Continue the text about the Kanin Mountains from the point where it ends.

======== DOCUMENT PASSAGE

The Kanin Mountains or the Canin Mountains (Resian: Ćanen, (Kanin, Mont Cjanine), mostly simply Kanin or Canin, are a mountain range in the Western Julian Alps, on the border of Slovenia and Italy. Their highest summit, High Kanin (Visoki Kanin, Monte Canin Alto) is 2,587 m above sea level, while the adjoining Little Kanin (Mali Kanin) is 2571 m; the pair are respectively the 12th and 13th tallest peaks in Slovenia.

The Kanin range separates Slovenia's upper Soča Valley from Italy's Resia Valley. The Slovenian side of the range is part of the Municipality of Bovec and hosts the highest ski resort in the country, while the Italian side is part of Udine Province and hosts the Sella Nevea resort. The karst landscape features a number of pits, shafts, and other erosion features, with Vrtoglavica Cave holding the record for having the deepest single vertical drop (pitch) of any cave on earth, at a depth of 603 m.

================
======== INFORMATION SHOWN

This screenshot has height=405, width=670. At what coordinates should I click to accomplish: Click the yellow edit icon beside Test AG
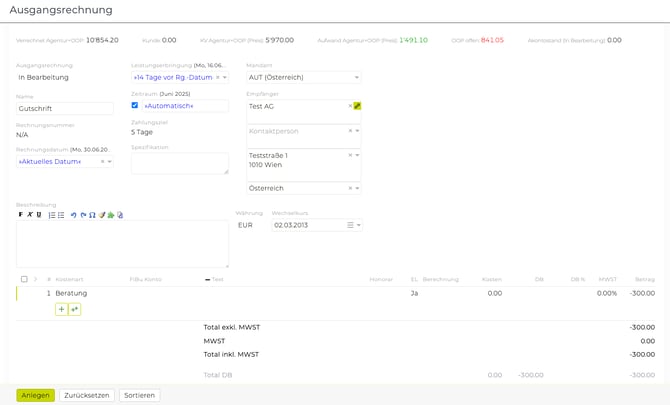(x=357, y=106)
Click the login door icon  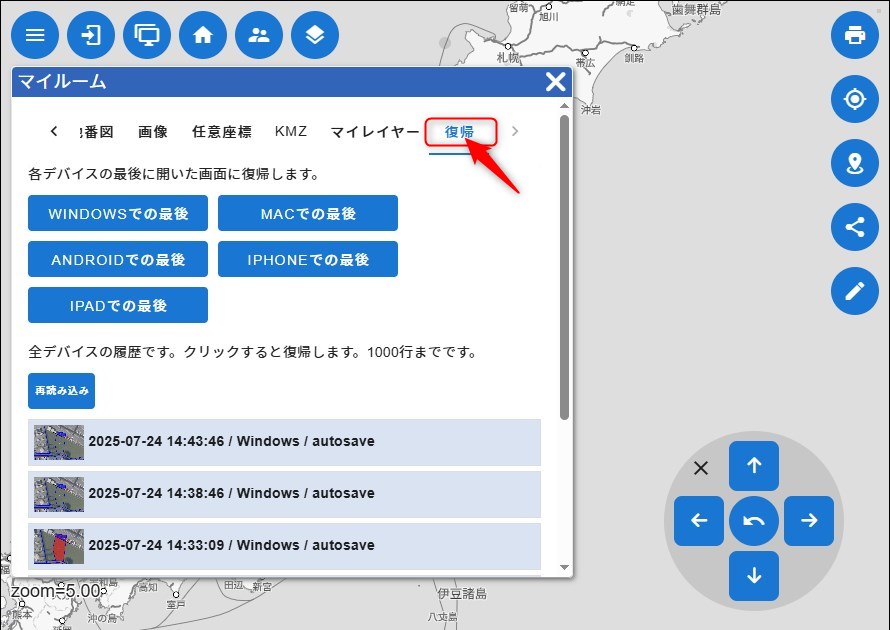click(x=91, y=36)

================

- [ANSWER AREA]
The Kanin Mountains are an important identity symbol of the people of the Resia Valley, and several popular songs in the Resian dialect are dedicated to this group, which the locals call Höra ta Ćanïnawa, or simply Ćanen.

== Routes ==
- 2½ hrs From D Postaja (The D-station of the Gondola lift), a challenging marked route.
- 5 hrs From B Postaja (The B-station of the Gondola lift), a very challenging marked route.
- 6¼ hrs From the Sella Nevea pass, climbing the via ferrata Rosalba Grasselli, a very challenging marked route.
- 4¾ hrs From the Sella Nevea pass, climbing the via ferrata Divisione Julia, a very challenging marked route.